Extracted data entries
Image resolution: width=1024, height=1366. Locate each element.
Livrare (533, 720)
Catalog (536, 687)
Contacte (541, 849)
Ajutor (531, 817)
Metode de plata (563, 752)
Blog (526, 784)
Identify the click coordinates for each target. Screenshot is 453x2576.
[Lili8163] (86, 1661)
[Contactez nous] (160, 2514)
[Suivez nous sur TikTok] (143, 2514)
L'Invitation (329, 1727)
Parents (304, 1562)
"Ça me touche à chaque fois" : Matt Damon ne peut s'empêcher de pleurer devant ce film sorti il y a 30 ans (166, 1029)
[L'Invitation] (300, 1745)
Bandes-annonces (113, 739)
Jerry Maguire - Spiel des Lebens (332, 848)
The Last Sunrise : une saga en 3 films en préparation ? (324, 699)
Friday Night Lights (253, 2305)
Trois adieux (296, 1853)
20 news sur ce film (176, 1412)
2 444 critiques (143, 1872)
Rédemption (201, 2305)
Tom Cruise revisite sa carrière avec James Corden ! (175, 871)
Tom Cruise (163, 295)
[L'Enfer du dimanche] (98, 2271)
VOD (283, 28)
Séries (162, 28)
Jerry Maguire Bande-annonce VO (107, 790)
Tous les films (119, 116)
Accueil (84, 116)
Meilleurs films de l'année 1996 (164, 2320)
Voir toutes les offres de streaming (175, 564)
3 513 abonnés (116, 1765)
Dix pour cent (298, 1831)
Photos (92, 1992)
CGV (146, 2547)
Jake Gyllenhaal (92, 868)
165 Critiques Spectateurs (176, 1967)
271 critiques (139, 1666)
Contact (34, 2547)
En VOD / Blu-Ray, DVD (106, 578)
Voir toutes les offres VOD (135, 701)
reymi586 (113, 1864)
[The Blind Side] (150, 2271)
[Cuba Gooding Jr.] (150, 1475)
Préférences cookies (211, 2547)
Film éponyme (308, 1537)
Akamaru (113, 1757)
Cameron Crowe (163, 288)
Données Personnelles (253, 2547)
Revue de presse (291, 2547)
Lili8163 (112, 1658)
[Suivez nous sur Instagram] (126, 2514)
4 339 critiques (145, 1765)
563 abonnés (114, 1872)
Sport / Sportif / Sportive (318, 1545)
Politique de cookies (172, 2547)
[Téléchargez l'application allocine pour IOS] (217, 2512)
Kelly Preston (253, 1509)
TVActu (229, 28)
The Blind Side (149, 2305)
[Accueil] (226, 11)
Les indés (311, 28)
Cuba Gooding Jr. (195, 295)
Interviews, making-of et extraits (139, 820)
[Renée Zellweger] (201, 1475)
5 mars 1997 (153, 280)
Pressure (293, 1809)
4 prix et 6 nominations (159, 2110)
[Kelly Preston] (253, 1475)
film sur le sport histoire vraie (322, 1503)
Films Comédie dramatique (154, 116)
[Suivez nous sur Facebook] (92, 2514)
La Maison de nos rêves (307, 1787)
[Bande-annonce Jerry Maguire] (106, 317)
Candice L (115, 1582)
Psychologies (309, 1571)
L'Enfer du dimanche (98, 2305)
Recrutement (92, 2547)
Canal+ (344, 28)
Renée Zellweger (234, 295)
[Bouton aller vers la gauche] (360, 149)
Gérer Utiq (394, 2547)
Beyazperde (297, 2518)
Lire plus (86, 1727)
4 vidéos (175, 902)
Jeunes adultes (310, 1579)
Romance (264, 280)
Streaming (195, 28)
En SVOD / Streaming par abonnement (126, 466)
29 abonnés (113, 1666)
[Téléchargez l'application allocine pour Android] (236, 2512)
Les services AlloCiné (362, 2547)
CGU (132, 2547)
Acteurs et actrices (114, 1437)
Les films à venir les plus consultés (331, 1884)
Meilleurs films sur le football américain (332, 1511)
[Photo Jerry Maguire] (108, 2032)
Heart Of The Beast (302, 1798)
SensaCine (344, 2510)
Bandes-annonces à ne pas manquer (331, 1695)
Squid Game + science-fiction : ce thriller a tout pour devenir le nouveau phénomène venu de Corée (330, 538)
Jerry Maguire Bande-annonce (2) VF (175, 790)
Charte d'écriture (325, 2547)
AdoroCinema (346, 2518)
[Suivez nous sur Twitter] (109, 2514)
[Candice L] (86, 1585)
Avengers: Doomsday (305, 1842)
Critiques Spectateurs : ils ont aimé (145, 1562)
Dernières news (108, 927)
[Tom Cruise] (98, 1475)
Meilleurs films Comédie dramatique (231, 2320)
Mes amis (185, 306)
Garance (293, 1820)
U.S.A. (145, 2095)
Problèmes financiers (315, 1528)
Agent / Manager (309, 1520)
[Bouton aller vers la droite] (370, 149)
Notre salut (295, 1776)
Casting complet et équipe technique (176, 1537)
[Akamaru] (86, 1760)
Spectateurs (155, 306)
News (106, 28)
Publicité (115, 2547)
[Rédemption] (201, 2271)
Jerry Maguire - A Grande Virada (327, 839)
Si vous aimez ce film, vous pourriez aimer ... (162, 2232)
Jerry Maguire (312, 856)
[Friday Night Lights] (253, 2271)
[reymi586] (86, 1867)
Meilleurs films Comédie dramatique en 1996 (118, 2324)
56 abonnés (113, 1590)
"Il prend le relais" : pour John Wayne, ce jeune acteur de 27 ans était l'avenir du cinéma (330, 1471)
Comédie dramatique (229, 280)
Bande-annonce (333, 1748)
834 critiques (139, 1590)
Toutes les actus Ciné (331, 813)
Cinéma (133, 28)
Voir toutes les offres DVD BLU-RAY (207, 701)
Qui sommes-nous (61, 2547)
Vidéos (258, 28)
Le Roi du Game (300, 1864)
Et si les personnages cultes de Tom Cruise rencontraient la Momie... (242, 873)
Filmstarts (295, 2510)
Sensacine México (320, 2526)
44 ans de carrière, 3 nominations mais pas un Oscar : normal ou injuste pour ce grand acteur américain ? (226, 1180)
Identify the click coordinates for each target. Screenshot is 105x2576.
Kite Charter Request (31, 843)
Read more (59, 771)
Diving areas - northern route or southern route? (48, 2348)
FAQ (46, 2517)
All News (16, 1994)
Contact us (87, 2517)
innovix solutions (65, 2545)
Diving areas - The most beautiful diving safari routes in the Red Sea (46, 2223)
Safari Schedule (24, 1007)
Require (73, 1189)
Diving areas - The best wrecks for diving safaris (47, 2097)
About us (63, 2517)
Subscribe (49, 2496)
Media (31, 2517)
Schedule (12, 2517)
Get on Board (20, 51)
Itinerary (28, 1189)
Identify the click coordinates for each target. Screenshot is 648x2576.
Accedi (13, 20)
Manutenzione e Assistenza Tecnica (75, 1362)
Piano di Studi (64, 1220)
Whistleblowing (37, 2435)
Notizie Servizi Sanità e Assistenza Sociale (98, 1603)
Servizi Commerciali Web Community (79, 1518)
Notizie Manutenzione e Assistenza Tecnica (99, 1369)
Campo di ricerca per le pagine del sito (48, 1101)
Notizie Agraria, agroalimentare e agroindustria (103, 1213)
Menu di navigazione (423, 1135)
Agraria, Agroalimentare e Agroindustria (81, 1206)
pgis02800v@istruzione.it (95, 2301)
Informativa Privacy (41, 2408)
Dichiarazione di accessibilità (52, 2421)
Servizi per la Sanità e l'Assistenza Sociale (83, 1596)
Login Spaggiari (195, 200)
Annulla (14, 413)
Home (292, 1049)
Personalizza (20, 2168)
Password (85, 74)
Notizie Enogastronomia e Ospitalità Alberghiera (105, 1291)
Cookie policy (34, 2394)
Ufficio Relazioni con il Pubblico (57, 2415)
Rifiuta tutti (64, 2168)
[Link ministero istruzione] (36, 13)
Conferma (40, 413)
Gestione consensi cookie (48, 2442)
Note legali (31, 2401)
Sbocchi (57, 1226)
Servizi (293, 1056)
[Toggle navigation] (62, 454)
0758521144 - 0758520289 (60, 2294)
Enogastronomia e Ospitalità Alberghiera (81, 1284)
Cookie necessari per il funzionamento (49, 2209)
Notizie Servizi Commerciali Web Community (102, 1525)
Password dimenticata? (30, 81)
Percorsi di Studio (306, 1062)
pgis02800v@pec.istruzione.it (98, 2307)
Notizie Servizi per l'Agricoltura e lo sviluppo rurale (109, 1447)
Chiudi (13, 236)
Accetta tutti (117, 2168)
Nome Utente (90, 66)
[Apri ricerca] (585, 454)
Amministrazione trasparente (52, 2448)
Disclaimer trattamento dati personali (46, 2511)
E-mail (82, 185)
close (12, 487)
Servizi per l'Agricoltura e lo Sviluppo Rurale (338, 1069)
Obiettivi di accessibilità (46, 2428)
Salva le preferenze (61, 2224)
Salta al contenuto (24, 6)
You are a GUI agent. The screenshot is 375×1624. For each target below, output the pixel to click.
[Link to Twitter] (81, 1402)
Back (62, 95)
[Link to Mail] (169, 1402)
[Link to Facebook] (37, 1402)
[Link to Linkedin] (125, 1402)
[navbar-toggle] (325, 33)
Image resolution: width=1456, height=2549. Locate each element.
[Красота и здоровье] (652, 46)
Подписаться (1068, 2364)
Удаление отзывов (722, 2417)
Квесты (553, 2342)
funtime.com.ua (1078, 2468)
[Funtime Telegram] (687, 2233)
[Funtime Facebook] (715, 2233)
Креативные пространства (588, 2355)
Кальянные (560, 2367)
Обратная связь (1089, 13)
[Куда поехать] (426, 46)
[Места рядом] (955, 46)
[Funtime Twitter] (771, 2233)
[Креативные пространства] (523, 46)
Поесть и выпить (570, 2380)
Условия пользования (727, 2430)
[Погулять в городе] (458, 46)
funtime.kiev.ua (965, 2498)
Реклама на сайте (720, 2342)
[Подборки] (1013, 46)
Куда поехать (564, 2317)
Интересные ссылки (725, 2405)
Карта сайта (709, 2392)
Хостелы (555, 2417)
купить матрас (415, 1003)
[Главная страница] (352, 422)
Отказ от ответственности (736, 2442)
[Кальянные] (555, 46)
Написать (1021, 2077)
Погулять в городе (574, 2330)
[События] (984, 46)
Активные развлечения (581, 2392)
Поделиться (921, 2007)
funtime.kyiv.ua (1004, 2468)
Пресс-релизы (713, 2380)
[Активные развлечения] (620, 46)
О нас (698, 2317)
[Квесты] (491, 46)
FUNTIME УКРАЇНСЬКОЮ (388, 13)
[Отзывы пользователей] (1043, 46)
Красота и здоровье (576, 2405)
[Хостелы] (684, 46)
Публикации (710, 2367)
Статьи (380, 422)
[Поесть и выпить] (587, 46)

* _What you will do_:
Repeat the lines starting at the one containing "film sur le sport histoire vraie (322, 1503)" and ending at the one containing "Streaming (195, 28)".

* _Reply to the exercise_:
film sur le sport histoire vraie (322, 1503)
Films Comédie dramatique (154, 116)
[Suivez nous sur Facebook] (92, 2514)
La Maison de nos rêves (307, 1787)
[Bande-annonce Jerry Maguire] (106, 317)
Candice L (115, 1582)
Psychologies (309, 1571)
L'Enfer du dimanche (98, 2305)
Recrutement (92, 2547)
Canal+ (344, 28)
Renée Zellweger (234, 295)
[Bouton aller vers la gauche] (360, 149)
Gérer Utiq (394, 2547)
Beyazperde (297, 2518)
Lire plus (86, 1727)
4 vidéos (175, 902)
Jeunes adultes (310, 1579)
Romance (264, 280)
Streaming (195, 28)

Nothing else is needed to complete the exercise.